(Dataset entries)
==========

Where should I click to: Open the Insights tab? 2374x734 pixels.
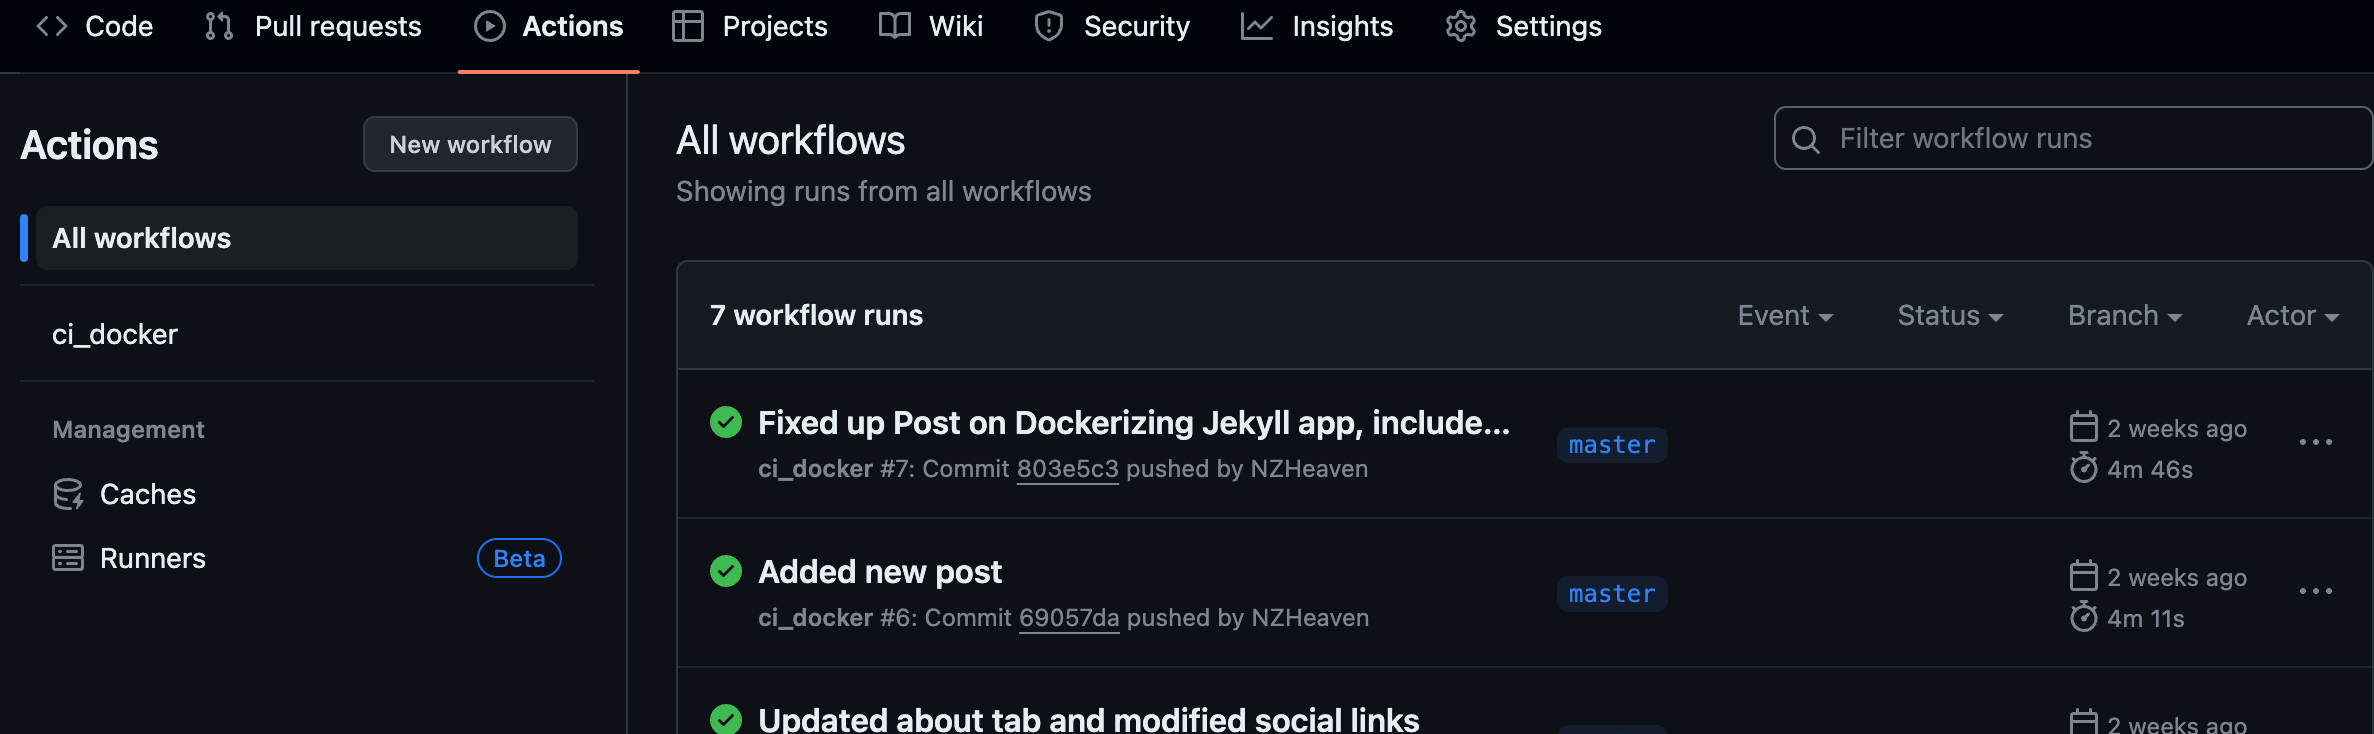1317,26
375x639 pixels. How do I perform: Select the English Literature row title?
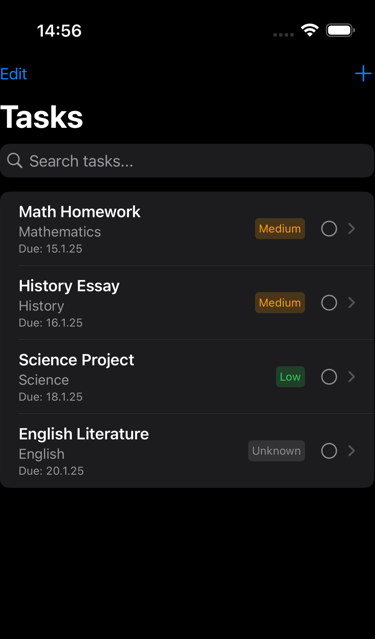pos(84,434)
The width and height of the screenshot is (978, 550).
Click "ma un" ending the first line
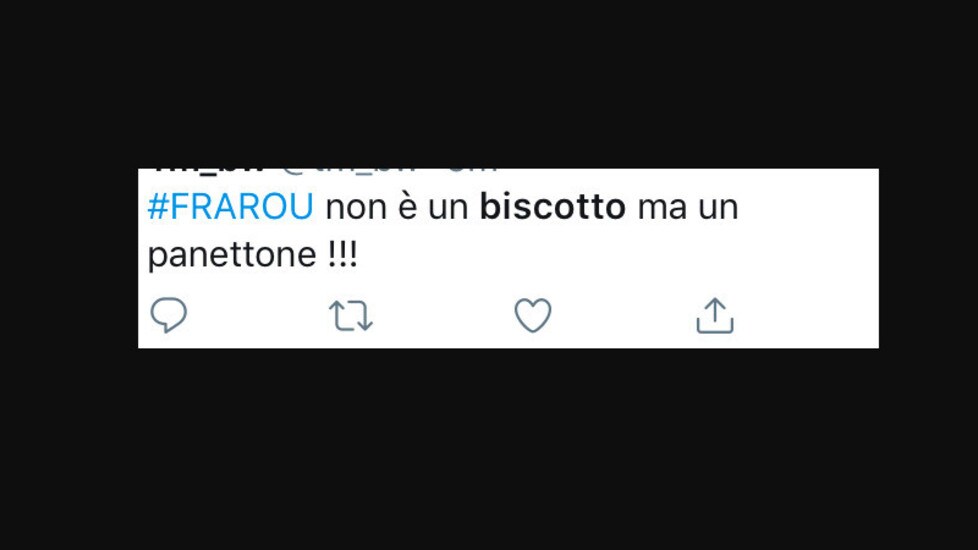pyautogui.click(x=688, y=207)
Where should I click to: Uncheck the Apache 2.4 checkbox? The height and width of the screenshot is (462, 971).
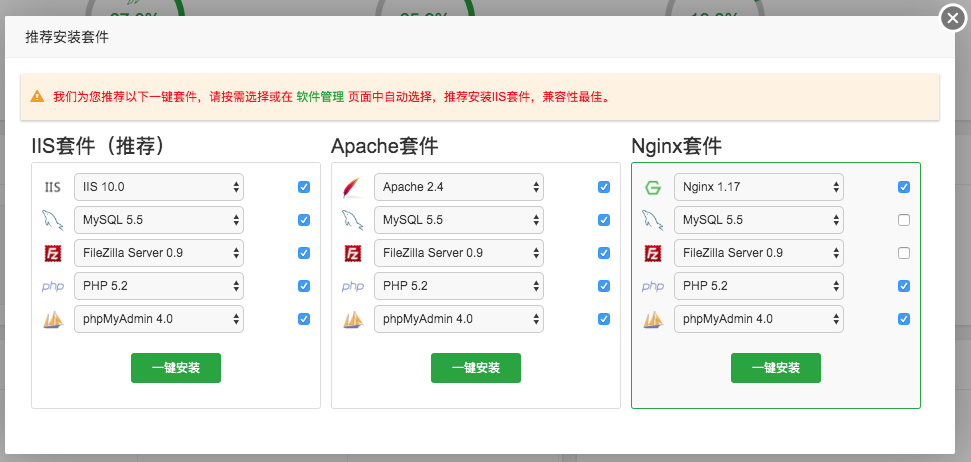point(604,187)
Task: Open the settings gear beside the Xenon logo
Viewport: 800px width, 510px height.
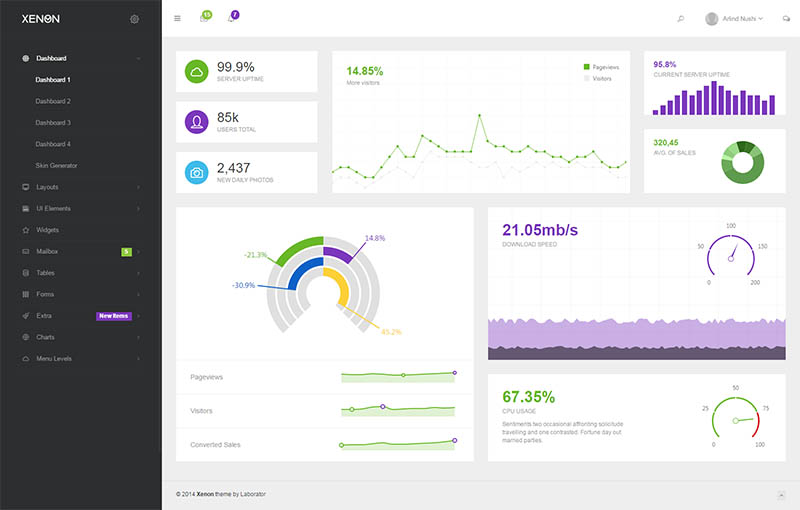Action: pos(135,19)
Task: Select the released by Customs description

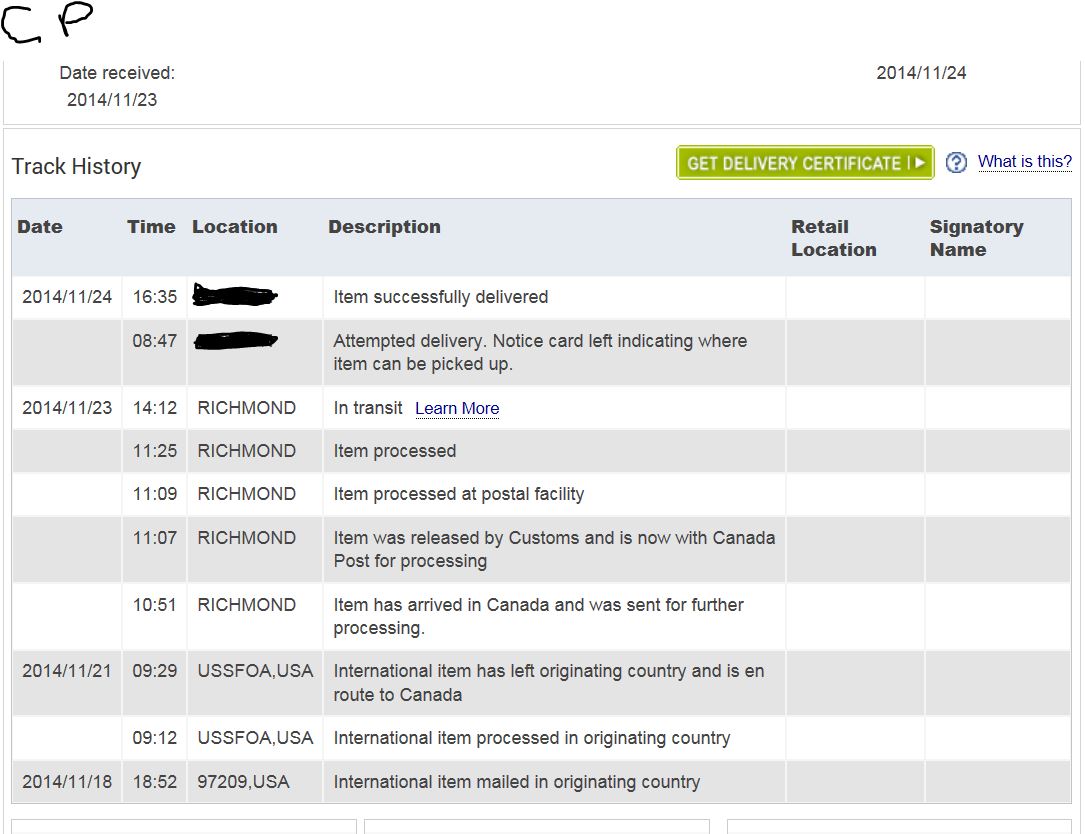Action: pos(554,549)
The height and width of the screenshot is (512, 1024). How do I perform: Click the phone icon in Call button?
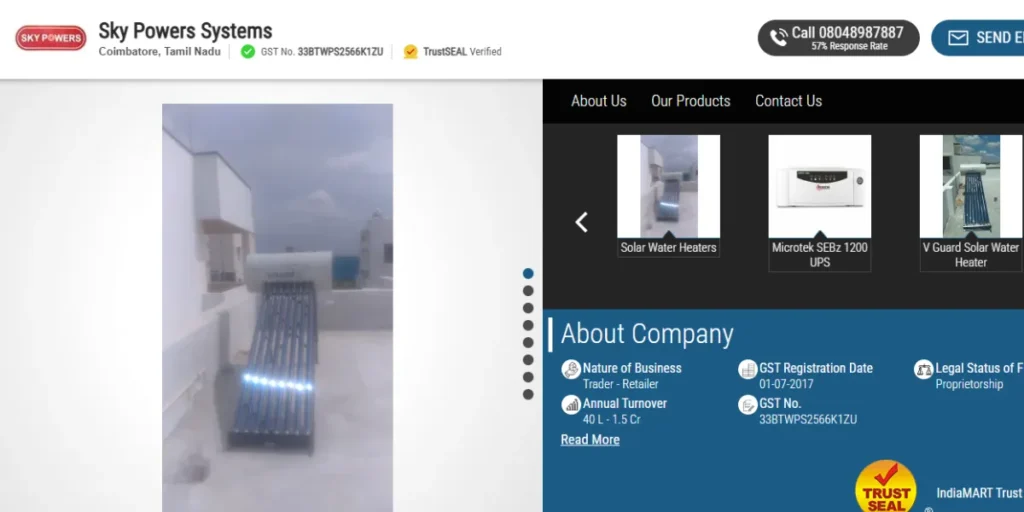pos(778,38)
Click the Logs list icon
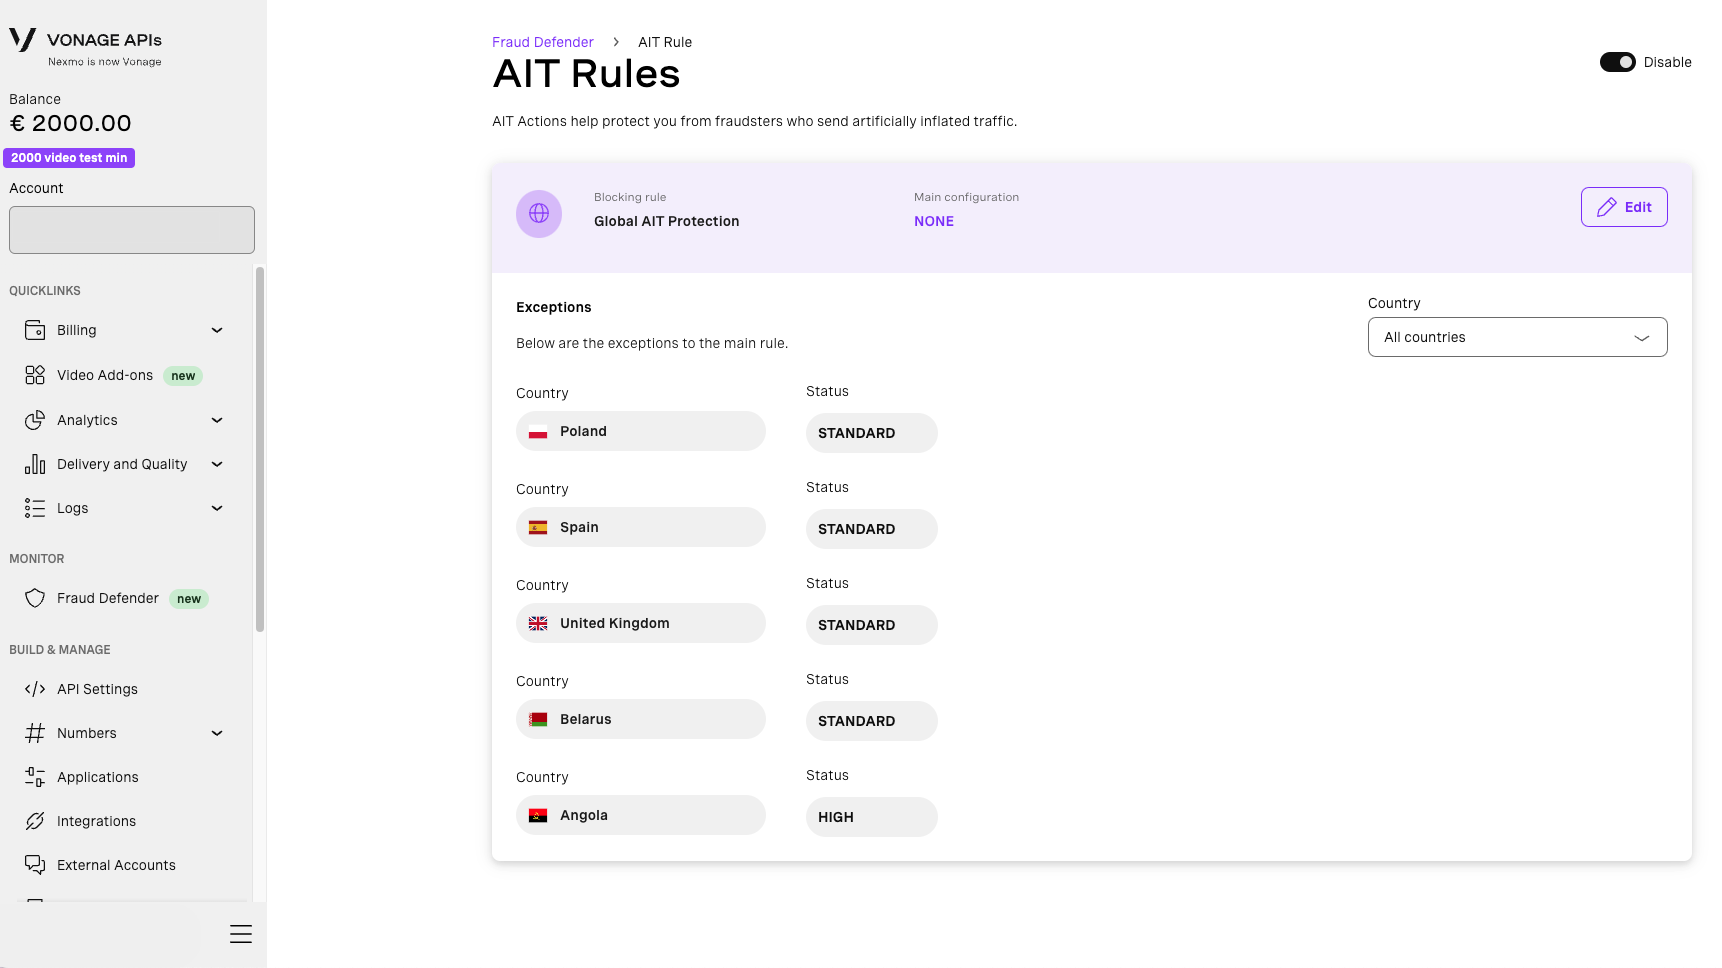The height and width of the screenshot is (968, 1722). (35, 508)

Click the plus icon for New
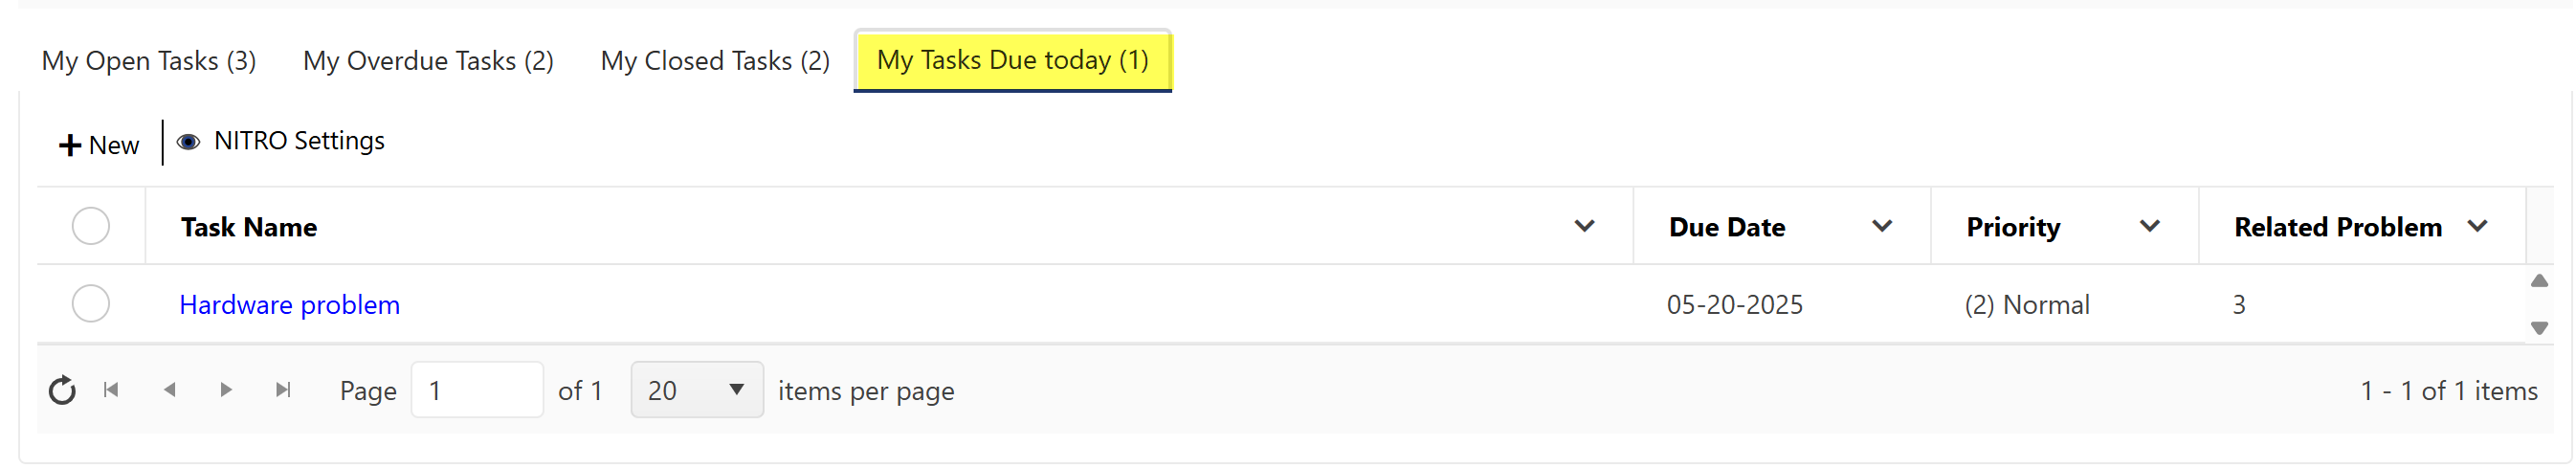point(69,146)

==========

• **Task objective**
Return exactly the lines from the line with "Task: Open the" through the last line of the data above, both included; pictures do not go in the answer.

• **Reply to the exercise**
Task: Open the settings gear beside the Xenon logo
Viewport: 800px width, 510px height.
Action: pos(135,19)
Task: Select the released by Customs description

Action: pos(554,549)
The height and width of the screenshot is (512, 1024). How do I perform: Click the phone icon in Call button?
pos(778,38)
Click the Logs list icon
The height and width of the screenshot is (968, 1722). (35, 508)

Click the plus icon for New
point(69,146)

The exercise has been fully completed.